HEALTH RIGHTS OF PROSONERS:
Section 37-39 of the Prisoners Act, 1894 contains provisions for the health and treatment of prisoner in jails and hospitals. Chapter VII of the Prison Manual, 2016 enunciates the health care of prisoners in jails and detention centres. The National Crime Records Bureau prisons statistics for 2018 reveals unnatural deaths mainly on account of the poor medical care. The Directorate of Health Services has provisions for prison ward in every civil hospital but on the ground, these are rarely functional.

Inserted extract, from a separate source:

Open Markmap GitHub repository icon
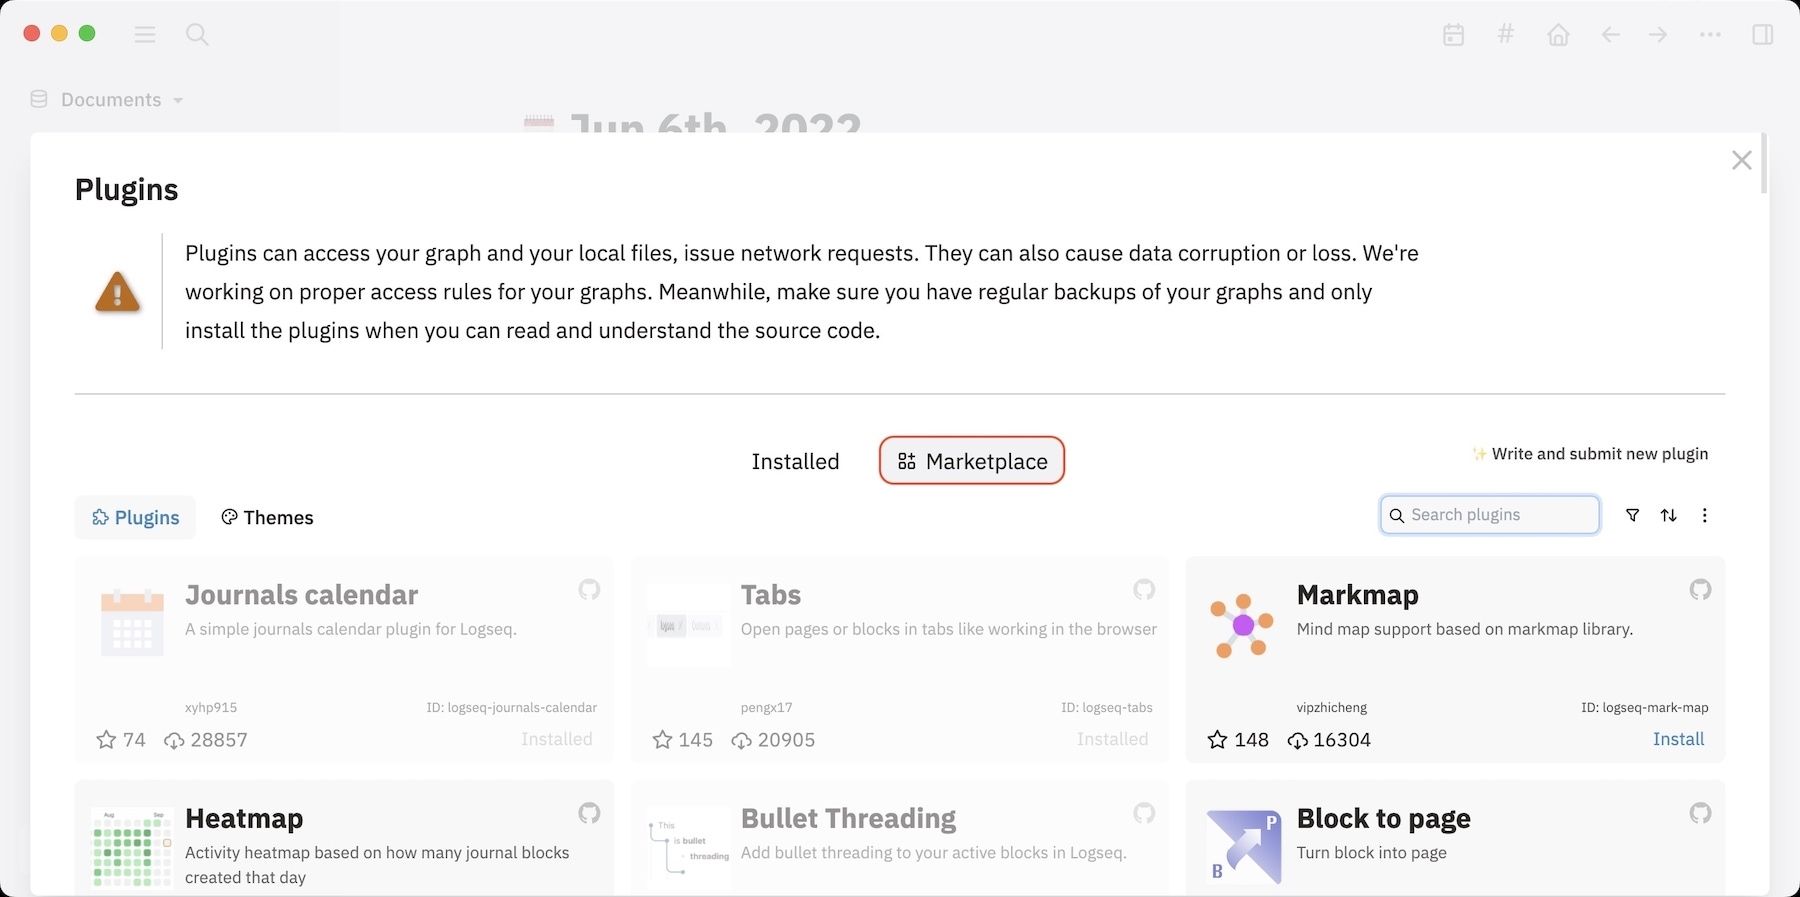Image resolution: width=1800 pixels, height=897 pixels. click(x=1700, y=590)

Dr S. Radhakrishnan Committee in 2017 delve deep into the health rights of prisoners by recommending a team of five medical experts – one gynaecologist, one general physician, one skin specialist, on psychiatrist or a social worker with psychological training and one paediatrician visit jails once for two hours on weekly. These recommendations are yet to be implemented except the fact that the Director of Health Services made it mandatory to civil surgeons to arrange weekly medical check-up. the Bombay High court in People’s Union for Civil Liberty v. State of Maharashtra in 2006 issued guidelines with similar composition as recommended by the Radhakrishnan committee for health care.
The human rights response to the outbreak of COVID-19 upheld public health measures without discrimination of any kind. The under trials and inmates in prisons, detention centres and protected homes are considered more vulnerable to COVID-19 infection. The denial of health care and timely release considered human rights violations under United Nations Standard Minimum Rules for the Treatment of Prisoners (Nelson Mandela Rules), 2015.The World Health Organization reiterated that the Nelson Mandela Rules and Principles accorded enforcement in the in prisons during COVID-19 pandemic. The jails and detention authorities under the criminal justice system need to ensure that the inmates and detainees enjoy healthcare access during COVID-19 pandemic and quarantine enforcement. The prisons cannot be breeding ground for the corona virus and spread of pandemic among the custodial population of India.